Normally you have to compile the modules first before they are used so that the compiler "knows" about them when it encounters the use statement. This is done either by putting them first in the file or compiling their files first. Here is your example reordered:
module Words
character*5 Greet
save
end module
module Vals
double precision x,y
integer i
save
end module
module my_subs
contains
subroutine foo ()
use Words
use Vals
double precision :: z
print *, Greet
z = x + y
print *, z
print *, i
end subroutine
end module my_subs
program main
use Words
use Vals
use my_subs
Greet = 'Hello'
x = 4.1
y = 5.2
i = 3
call foo ()
end program main
There are a couple of reasons why your code will not compile:
You have your modules positioned after your main program, which means they will not have been compiled by the time you use them there. Either put these in separate files and compile them before the main program, or put them before the main program.
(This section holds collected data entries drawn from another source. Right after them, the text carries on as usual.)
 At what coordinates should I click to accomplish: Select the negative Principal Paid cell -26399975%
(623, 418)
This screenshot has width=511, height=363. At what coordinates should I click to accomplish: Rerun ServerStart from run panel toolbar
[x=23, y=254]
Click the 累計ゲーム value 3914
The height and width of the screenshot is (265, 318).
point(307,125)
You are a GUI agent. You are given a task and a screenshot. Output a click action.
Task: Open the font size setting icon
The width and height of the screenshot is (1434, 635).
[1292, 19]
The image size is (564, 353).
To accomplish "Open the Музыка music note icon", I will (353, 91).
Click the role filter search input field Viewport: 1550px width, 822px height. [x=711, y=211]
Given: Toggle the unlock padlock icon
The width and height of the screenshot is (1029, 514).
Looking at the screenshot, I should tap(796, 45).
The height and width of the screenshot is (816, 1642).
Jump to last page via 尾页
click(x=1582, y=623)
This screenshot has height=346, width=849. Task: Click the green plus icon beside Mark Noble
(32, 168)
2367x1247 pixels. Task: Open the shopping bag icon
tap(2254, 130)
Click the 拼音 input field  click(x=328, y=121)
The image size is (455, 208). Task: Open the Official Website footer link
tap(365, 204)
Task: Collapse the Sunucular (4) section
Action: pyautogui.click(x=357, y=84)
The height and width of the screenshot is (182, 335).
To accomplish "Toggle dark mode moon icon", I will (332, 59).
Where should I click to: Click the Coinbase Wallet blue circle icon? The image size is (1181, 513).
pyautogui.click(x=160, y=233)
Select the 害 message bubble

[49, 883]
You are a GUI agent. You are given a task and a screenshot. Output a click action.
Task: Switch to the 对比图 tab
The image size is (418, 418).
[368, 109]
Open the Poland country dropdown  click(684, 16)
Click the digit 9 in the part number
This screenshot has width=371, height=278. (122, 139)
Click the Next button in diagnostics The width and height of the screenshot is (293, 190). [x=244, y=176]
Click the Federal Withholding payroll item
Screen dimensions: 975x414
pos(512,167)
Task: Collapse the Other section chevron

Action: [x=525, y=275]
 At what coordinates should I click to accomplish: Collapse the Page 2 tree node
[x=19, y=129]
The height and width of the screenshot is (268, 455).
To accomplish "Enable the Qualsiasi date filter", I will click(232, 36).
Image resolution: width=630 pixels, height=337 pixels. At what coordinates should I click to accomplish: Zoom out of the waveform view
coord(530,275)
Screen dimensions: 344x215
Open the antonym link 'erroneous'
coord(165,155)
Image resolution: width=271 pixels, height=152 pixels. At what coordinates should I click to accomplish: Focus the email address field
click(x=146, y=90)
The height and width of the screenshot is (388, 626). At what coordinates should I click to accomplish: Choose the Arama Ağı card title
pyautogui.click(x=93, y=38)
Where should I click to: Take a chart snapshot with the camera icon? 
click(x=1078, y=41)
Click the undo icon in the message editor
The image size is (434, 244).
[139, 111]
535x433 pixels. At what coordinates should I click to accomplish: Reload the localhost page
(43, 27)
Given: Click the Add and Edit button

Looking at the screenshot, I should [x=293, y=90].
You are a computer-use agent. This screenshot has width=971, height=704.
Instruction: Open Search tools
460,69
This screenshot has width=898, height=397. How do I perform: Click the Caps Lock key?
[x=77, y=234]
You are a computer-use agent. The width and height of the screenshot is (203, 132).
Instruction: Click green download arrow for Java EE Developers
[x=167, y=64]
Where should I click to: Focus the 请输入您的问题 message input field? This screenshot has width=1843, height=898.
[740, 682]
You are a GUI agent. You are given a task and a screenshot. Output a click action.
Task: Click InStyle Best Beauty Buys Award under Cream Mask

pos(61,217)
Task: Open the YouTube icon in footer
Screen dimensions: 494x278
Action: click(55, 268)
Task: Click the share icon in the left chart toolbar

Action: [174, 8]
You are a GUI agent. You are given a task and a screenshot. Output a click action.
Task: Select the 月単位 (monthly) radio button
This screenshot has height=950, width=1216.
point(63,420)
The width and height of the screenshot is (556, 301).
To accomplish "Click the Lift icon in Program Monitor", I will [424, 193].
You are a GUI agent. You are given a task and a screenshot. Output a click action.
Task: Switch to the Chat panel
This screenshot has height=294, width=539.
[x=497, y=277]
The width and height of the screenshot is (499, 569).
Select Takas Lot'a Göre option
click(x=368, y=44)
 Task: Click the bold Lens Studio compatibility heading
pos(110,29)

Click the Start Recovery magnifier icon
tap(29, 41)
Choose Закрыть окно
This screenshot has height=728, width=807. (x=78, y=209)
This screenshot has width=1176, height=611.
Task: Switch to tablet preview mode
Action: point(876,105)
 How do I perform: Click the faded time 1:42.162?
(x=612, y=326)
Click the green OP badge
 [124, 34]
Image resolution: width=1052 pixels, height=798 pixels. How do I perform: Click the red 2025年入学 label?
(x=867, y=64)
You re-declare variables from your module in the main program, which the compiler will interpret as a name conflict. All module variables with the public attribute (which is the default) will become available in the scope where you use the module; this is called "use association". In other words, use vals is enough to make x, y and int available.
Additionally, modules are more like singleton objects rather than just data containers. They can also contain procedures, listed after a contains statement, which aids grouping variables and related procedures together. An example would be grouping your two modules into one, along with subroutine foo:
module vals
implicit none
double precision :: x = 4.1, y = 5.2
integer :: i = 3
character(5) :: greet = 'Hello'
contains
subroutine foo()
double precision :: z ! New local variable
print *, Greet
z = x + y
print *, z
print *, i
end subroutine
end module
Above, I have used the "new" :: double colon operator, which allows declaring and initialising multiple variables at once. Since module variables are already save'd implicitly, this is just fine.
Alternatively, if these modules are intended to be separate, you can also have contains sections in your main program (or any subprogram) and place the subroutine there. The advantage is that procedures declared in such a way always have explicit interfaces, which greatly benefits error diagnosis by the compiler and is even required in certain newer cases. This is one of the main improvements of F90, since F77 only dealt with external subprograms and implicit interfaces.
The simplest way to do common blocks is to have one include file per common block and make all your declarations within the include file. That way, the common block is only ever declared in one place. The problem of having to convert the code to use modules then just magically disappears.
Also, if you are starting new code, prefixing the name of the common block variables with the same name as the named common block will make coding a lot easier. It is a pain initially and the prima donnas who have been coding for years will refuse to conform. The people who maintain the code will just find it so easy: no greps or groks. Just by looking at the name, you know which common block it comes from.
Keeping the same convention with modules also helps. If all routine names and variable names begin with the module name, then just by looking at the name, you know which module it comes from.